Others in the bar hummed on the subject of young Ironsyde after his back was turned. A few stood up for him and held that he had been too severely dealt with; but the majority and those who knew most about him thought that his ill-fortune was deserved.
"For look at it," said a tradesman, who knew the facts. "If he'd been left money, he'd have only wasted the lot in sporting and been worse off after than before; but now he's up against work, and work may be the saving of him. And if he won't work, let him die the death and get off the earth and make room for a better man."
None denied the honourable obligation to work for every responsible human being.
CHAPTER III
THE HACKLER
The warehouse of Bridetown Mill adjoined the churchyard wall and its northern windows looked down upon the burying ground. The store came first and then the foreman's home, a thatched dwelling bowered in red and white roses, with the mill yard in front and a garden behind. From these the works were separated by the river. Bride came by a mill race to do her share, and a water wheel, conserving her strength, took it to the machinery. For Benny Cogle's engine was reinforced by the river. Then, speeding forward, Bride returned to her native bed, which wound through the valley south of the works.
A bridge crossed the river from the yard and communicated with the mills--a heterogeneous pile of dim, dun colours and irregular roofs huddled together with silver-bright excrescences of corrugated iron. A steady hum and drone as of some gigantic beehive ascended from the mills, and their combined steam and water power produced a tremor of earth and a steady roar in the air; while a faint dust storm often flickered about the entrance ways.
The store-house reeked with that fat, heavy odour peculiar to hemp and flax. It was a lofty building of wide doors and few windows. Here in the gloom lay bales and stacks of raw material. Italy, Russia, India, had sent their scutched hemp and tow to Bridetown.
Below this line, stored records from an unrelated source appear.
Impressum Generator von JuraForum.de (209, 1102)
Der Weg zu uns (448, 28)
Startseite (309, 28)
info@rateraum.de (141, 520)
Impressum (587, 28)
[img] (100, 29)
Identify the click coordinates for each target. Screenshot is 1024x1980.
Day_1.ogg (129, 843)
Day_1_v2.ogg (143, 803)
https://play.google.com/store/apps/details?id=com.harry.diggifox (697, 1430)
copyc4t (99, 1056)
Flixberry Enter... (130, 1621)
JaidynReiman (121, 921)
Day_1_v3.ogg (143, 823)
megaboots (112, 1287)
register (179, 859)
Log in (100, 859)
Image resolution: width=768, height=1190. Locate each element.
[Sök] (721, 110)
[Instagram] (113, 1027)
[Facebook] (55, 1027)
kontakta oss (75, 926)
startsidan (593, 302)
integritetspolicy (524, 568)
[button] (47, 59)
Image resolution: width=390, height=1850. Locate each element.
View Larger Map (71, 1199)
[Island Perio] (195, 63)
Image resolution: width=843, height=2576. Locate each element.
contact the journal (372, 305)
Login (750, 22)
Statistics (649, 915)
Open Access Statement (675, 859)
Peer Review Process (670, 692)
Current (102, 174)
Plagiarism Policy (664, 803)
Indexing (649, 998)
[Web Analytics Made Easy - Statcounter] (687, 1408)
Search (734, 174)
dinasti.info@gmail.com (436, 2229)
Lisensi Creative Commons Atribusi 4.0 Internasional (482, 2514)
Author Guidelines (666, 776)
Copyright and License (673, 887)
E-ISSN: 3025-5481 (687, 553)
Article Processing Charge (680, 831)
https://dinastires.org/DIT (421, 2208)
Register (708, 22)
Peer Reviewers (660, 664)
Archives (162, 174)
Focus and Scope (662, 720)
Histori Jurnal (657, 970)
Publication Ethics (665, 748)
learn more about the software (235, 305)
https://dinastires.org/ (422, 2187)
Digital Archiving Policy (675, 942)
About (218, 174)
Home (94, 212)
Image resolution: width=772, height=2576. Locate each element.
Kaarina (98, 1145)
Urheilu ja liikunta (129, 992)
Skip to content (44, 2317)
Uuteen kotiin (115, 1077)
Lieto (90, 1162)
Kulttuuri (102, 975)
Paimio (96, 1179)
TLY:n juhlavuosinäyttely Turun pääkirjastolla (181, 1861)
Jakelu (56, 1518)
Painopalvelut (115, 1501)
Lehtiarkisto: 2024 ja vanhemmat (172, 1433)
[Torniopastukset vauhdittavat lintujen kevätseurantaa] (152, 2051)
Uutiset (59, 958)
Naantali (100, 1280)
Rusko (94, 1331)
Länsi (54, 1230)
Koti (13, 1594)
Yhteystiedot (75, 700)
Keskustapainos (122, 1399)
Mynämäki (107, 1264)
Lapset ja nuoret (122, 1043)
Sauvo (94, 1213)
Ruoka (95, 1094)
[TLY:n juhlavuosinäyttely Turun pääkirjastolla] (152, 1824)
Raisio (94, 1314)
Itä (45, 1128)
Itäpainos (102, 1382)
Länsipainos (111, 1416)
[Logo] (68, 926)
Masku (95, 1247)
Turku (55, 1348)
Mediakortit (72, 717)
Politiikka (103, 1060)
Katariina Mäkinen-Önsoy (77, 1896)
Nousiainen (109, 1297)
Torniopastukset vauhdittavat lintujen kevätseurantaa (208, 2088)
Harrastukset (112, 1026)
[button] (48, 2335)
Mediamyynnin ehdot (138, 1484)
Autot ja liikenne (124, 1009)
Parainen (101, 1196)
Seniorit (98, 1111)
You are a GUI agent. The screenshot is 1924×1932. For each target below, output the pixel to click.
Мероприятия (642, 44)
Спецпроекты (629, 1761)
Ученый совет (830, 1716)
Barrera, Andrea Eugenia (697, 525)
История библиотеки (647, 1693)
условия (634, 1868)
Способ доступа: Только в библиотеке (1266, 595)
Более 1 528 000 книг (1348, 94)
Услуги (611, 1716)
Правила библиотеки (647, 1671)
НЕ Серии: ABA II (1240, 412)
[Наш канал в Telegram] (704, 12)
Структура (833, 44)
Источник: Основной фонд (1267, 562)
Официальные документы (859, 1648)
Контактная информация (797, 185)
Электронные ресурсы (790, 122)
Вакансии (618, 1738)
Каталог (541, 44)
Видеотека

Some was in the rough; the dressed line had already been hackled and waited in bundles of long hemp composed of wisps, or 'stricks' like horses' tails. The silver and amber of the material made flashes of brightness in the dark storerooms and drew the light to their shining surfaces. Tall, brown posts supported the rafters, and in the twilight that reigned here, a man moved among the bales piled roof-high around him. He was gathering rough tow from a broken bale of Russian hemp and had stripped the Archangel matting from the mass.
Levi Baggs, the hackler, proceeded presently to weigh his material and was taking it over the bridge to the hackling shop when he met John Best, the foreman. They stopped to speak, and Levi set down the barrow that bore his load.
"I see you with him, yesterday. Did you get any ideas out of the man?"